Di Jakarta, pentas monolog Butet akan diselenggarakan di di Graha Bhakti Budaya Taman Ismail Marzuki, hari ini (30/10), sekitar pukul 20.00 WIB. Sementara pementasan monolog di Yogyakarta akan berlangsung pada tanggal 3-4 November 2010 di Concert Hall Taman Budaya Yogyakarta.
Dibanding monolog-monolog sebelumnya, kali ini Butet ingin memberi atmosfir yang lain dalam pentasnya.
“Selama ini pentas-pentas monolog saya cenderung berformat besar. Seperti
Mayat Terhormat,
Matinya Toekang Kritik atau
Sarimin, yang membutuhkan banyak spektakel pemanggungan. Dalam
Kucing, saya ingin sesuatu yang serba
simple dan sederhana” kata Butet melalui siaran pers yang disebarkan kepada media.
Pada panggung pertunjukan monolog sebelumnya, penampilan Butet memang cenderung pada format artistik yang besar, yang membutuhkan prasyarat kebutuhan artistik yang tidak murah dan juga cenderung
wah.
Itu terlihat dari tiga pentas monolognya, sejak
Mayat Terhormat (karya: Indra Tranggono dan Agus Noor),
Matinya Toekang Kritik dan
Sarimin, keduanya karya Agus Noor.
Tetapi pada pementasan monolog
Kucing ini, Butet mengingikan pementasan yang
simple dan sederhana. “Ini berkait erat dengan keinginan saya untuk keliling ke kota-kota kecil, mementaskan monolog.” Ujarnya.
Pentas Keliling Jawa Dan Luar Jawa
Butet mengakui bahwa monolog
Kucing ini sangat fleksibel untuk dipentaskan dimanapun. Ini dikarenakan kebutuan artistik dan konsep kebutuhan panggungnya juga sederhana dan simple.
Rencananya, Butet akan melakukan pentas keliling ke kota-kota kecil di Jawa sampai luar Jawa, yang akan dimulai pada bulan Januari 2011 mendatang.
Saat pentas keliling itulah, Butet mengaku, akan diadakan pula
workshop seni – keaktoran, sastra/naskah lakon, dan musik, dengan melibatkan Djaduk Ferianto, Whani Darmawan dan Agus Noor.

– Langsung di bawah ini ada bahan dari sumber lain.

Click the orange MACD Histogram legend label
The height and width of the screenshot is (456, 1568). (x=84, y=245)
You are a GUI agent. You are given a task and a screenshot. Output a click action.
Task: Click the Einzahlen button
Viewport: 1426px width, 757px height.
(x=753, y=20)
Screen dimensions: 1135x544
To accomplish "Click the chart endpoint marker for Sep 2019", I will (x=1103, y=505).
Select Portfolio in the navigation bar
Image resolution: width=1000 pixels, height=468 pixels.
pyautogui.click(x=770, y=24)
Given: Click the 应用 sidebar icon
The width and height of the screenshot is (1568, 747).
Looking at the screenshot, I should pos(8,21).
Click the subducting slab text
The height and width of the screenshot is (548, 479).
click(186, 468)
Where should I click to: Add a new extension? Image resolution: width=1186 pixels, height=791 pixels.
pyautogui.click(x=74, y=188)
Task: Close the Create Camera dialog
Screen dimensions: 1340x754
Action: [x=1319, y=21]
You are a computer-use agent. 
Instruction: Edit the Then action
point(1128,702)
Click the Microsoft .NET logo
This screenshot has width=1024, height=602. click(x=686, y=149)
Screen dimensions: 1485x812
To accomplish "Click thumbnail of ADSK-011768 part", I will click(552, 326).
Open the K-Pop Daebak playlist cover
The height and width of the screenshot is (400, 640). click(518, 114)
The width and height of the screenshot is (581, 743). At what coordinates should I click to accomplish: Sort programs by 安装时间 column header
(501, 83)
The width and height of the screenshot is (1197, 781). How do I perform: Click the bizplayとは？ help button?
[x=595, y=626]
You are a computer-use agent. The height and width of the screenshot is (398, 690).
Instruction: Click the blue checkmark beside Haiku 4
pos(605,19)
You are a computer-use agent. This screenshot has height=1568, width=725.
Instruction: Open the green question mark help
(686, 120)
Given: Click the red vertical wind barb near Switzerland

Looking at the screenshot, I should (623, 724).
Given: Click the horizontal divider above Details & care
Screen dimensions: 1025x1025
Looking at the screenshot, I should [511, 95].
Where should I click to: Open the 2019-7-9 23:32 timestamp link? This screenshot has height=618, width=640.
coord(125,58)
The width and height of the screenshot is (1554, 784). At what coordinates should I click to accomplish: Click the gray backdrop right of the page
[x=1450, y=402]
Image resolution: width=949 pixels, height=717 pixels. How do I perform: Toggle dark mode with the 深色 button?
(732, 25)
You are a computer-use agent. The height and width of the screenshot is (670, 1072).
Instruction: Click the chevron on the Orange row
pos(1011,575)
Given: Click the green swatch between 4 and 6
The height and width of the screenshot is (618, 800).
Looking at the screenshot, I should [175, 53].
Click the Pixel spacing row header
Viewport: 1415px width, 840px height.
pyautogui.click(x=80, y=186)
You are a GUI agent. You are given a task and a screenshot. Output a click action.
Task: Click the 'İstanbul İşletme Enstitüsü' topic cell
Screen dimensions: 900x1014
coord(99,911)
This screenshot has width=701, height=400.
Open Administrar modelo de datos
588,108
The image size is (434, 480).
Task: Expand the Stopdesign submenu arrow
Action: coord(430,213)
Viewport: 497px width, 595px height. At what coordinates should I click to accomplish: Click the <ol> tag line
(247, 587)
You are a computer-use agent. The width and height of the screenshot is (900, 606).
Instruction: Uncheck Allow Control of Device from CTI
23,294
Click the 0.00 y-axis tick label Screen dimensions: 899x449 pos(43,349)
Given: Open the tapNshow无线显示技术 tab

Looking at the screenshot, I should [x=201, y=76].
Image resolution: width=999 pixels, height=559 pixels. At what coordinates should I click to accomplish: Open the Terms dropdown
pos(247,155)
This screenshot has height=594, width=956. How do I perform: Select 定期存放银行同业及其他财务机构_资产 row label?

“Kami ingin berbagi pengalaman, setelah selama ini kami seperti mengabaikan mereka. Selama ini, saudara-saudara saya di luar Jawa juga di berbagai pelosok, kan hanya bertemu saya lewat pemberitaan pers, tayangan televisi atau vcd dan dvd dokumentasi pertunjukaan saya saja.”
Tentang Monolog Kucing..
Kucing berkisah tentang hubungan suami istri, yang melibatkan seekor kucing milik tetangganya. Dari kucing yang suatu hari memangsa rica-rica yang disiapkan si istri untuk berbuka puasa itulah, alur cerita mengalir.
Kucing bukan tema yang politis, melainkan tentang manusia dengan segala problem kesehariannya yang juga sederhana.
Dengan alurnya yang lincah dan khas, Putu Wijaya berhasil membangun alur yang menarik, sekaligus bisa membicarakan soal hakikat kemanusiaan dan seluruh persoalannya. Sebuah kisah yang kelihatannya remeh dan sederhana, tetapi langsung menghunjam ke hakekat dan maknanya.
Melalui lakon Kucing ini, Butet ingin mengembalikan monolog sebagai permainan seni peran yang otonom. Sebuah ikhtiar pematangan diri seorang aktor dalam menafsir karakter dan memberi “nyawa” sebuah teks sastra.
“Pendeknya, monolog dikembalikan lagi sebagai sebuah proses keaktoran yang menjunjung tinggi kekuatan seni akting. Monolog dikembalikan ke “khitah”-nya,” ujarnya.